Re: Re: Functional Inside Out Closure Objects
by sth (Priest) on May 20, 2004 at 17:19 UTC

    Personally, I never really thought of OOPerl as hard, ugly yes,

    Ugly? why?


      To start with, perl's object system was a bolt-on to the existsing module system, which is both ugly (because it kind of exposes the soft underbelly of objects) and cool at the same time (you can do some crazy stuff with modules/typeglobs, and you can now do them with objects too :)

      How it handles inheritance is another.

      package Foo; @ISA = qw(Bar);
      This takes the idea of inheritance and converts it into a "magic" laden assignment statement. This exposes too much of the details of how perl manages inheritance, which IMO is ugly. Maybe I am a purist, but I think that declaring inheritance should be part of the class declaration, or at the very least have its own keyword.

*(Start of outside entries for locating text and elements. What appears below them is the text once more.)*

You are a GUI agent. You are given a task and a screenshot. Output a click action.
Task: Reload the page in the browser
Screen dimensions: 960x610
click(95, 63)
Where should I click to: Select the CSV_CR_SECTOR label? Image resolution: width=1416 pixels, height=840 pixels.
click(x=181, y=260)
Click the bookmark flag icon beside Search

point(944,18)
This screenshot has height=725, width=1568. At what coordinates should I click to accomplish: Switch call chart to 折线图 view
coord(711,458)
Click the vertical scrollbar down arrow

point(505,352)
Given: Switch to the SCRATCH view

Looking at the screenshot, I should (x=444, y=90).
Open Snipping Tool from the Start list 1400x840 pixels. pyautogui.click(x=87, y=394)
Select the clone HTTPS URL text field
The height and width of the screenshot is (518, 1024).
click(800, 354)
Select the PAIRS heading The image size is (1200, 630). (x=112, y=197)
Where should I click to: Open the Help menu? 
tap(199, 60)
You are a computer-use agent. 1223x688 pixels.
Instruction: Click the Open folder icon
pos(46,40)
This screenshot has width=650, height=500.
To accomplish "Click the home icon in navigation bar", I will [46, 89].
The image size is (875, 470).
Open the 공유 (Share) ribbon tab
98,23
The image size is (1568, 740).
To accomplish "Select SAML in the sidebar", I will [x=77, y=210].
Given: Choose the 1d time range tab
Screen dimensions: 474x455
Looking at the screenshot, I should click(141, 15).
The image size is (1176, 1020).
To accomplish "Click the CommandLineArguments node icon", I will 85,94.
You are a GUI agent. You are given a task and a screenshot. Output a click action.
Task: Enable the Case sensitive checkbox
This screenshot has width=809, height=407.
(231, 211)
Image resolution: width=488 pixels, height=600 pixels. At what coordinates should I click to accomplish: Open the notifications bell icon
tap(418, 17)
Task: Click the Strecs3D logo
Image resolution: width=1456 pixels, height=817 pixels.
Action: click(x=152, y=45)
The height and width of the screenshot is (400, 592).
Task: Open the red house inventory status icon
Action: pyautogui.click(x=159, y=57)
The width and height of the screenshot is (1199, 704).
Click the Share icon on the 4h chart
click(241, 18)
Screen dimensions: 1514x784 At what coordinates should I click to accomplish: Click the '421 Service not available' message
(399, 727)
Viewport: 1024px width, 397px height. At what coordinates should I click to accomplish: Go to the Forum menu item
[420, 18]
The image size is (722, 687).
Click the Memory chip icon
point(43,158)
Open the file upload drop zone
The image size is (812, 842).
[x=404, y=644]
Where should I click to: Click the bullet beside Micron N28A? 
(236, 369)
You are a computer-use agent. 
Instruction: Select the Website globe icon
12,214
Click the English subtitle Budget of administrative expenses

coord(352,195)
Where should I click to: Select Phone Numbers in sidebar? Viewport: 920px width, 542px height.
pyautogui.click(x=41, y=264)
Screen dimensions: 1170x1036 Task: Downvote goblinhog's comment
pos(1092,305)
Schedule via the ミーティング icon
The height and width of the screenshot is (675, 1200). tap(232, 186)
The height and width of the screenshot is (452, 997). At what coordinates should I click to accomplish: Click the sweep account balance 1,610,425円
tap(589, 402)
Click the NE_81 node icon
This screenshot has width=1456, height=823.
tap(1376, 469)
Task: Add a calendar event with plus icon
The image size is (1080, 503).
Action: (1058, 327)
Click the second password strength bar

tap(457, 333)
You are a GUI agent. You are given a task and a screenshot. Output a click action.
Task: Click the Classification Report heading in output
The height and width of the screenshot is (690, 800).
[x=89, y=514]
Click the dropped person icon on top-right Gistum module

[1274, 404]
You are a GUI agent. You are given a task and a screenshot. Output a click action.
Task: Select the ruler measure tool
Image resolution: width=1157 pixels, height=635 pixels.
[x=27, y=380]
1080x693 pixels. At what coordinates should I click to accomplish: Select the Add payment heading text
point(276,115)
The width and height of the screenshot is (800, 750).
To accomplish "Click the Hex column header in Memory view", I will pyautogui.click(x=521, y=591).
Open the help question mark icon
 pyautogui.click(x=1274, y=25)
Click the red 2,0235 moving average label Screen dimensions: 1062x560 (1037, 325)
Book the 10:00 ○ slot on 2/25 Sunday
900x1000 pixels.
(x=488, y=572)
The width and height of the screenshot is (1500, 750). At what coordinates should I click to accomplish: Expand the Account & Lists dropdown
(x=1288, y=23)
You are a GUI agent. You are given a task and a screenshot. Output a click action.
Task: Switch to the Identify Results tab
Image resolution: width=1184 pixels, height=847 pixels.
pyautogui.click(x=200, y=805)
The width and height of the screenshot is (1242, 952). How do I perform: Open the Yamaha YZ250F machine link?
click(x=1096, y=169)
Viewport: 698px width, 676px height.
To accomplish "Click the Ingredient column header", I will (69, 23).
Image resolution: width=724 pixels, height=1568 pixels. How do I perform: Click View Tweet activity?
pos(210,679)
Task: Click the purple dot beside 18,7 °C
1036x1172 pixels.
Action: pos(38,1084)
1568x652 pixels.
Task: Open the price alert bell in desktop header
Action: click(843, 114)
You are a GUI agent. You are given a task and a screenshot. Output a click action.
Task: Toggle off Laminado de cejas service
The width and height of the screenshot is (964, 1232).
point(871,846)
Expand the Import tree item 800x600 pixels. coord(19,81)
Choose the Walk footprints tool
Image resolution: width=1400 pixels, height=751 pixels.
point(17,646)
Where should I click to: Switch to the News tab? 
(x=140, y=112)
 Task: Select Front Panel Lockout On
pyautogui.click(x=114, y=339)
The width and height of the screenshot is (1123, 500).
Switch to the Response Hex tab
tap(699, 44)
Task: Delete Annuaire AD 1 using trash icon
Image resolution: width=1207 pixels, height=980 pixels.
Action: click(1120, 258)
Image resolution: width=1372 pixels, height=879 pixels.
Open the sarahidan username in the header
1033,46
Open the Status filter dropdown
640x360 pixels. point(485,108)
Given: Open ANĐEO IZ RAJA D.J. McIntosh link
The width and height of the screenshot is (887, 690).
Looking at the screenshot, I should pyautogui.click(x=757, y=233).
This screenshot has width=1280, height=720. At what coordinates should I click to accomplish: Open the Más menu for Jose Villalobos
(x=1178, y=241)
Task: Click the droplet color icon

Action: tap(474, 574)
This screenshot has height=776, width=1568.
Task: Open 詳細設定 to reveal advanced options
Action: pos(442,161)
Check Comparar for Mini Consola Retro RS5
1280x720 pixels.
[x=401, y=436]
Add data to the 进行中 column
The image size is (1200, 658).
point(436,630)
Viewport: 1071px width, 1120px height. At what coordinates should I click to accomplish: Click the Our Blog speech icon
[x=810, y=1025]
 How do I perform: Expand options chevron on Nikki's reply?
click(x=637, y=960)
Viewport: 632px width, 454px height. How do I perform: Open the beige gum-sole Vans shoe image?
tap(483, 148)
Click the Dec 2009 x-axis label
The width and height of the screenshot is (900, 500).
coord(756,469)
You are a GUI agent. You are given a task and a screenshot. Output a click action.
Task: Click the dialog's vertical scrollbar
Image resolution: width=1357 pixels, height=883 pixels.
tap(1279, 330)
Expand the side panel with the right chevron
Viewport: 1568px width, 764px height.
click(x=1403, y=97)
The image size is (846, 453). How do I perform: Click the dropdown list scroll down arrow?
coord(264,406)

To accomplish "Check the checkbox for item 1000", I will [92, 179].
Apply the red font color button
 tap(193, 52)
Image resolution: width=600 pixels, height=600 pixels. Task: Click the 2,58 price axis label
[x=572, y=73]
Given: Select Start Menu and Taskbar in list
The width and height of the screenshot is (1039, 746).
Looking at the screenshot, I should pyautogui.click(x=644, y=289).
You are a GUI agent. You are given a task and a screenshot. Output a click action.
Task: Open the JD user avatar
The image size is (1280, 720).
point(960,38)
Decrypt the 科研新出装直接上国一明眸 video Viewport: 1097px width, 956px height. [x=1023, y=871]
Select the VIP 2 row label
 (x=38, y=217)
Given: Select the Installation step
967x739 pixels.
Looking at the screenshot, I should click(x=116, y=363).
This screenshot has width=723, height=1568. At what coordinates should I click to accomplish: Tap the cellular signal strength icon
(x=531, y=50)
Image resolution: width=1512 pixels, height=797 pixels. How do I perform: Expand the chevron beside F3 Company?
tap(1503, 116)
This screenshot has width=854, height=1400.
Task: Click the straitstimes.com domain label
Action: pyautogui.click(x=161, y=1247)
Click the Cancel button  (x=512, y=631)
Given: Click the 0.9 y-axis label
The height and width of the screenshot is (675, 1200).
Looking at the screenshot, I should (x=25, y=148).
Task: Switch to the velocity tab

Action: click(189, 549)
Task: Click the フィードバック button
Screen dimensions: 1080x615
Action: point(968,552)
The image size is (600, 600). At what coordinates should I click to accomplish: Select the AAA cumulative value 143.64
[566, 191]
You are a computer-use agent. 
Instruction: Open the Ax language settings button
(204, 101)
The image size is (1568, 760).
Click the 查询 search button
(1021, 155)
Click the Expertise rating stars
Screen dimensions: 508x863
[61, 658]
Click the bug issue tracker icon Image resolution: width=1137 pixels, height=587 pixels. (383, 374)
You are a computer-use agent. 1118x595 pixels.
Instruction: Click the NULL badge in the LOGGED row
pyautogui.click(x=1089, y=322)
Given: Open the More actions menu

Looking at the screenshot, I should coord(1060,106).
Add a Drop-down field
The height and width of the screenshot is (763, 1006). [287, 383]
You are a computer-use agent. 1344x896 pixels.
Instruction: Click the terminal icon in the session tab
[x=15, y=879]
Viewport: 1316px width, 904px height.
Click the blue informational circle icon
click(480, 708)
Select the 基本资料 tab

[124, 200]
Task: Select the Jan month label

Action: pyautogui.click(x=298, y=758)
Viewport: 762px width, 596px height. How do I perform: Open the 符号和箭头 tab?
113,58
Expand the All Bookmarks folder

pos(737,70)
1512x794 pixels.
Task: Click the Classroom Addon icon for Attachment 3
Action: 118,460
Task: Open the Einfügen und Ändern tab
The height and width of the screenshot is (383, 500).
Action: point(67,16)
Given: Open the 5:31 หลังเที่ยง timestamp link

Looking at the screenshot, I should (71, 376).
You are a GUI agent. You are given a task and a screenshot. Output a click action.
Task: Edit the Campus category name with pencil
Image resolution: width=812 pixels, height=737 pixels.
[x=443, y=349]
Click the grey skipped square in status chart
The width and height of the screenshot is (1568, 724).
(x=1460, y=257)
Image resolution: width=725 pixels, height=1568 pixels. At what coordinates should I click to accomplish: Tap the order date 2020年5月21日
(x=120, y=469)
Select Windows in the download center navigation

      Constructors in perl are nothing special, which at first glance is cool, but it does lead to some ugly code when calling base class constructors in subclasses. I personally like the C# syntax for these things:

      class Bar { string name; public Bar (string name) { = name; } } class Foo : Bar { Hashtable attributes; public Foo (string name, Hashtable attributes) : base(name) { this.attributes = attributes; } }
      Also, the idea that an object is just a blessed reference IMO is another double edged sword. It makes encapsulation a big issue/problem. (Sure I know you can do Inside-Out objects and closures, etc etc etc, but all of them just add to the already touchy syntax.) Now I know the idea is that you shouldn't mess with the internals because you were not invited, and that it then becomes a social problem. But I would rather not have the social problem at all and have strong encapsulation.

      All this said, I love perl, so I have worked with/around all this stuff in my own way, but it doesn't change the underlying ugliness of it. And yes, some might call this elegance, and I will be the first to admit that there is a fair amount of elegance in how minimally invasive the adding of objects to perl was, but when you get deep into the thick of it, there is some real ugliness there no matter what.

        This takes the idea of inheritance and converts it into a "magic" laden assignment statement.
        Huh? use base was invented to address those concerns. Check it out.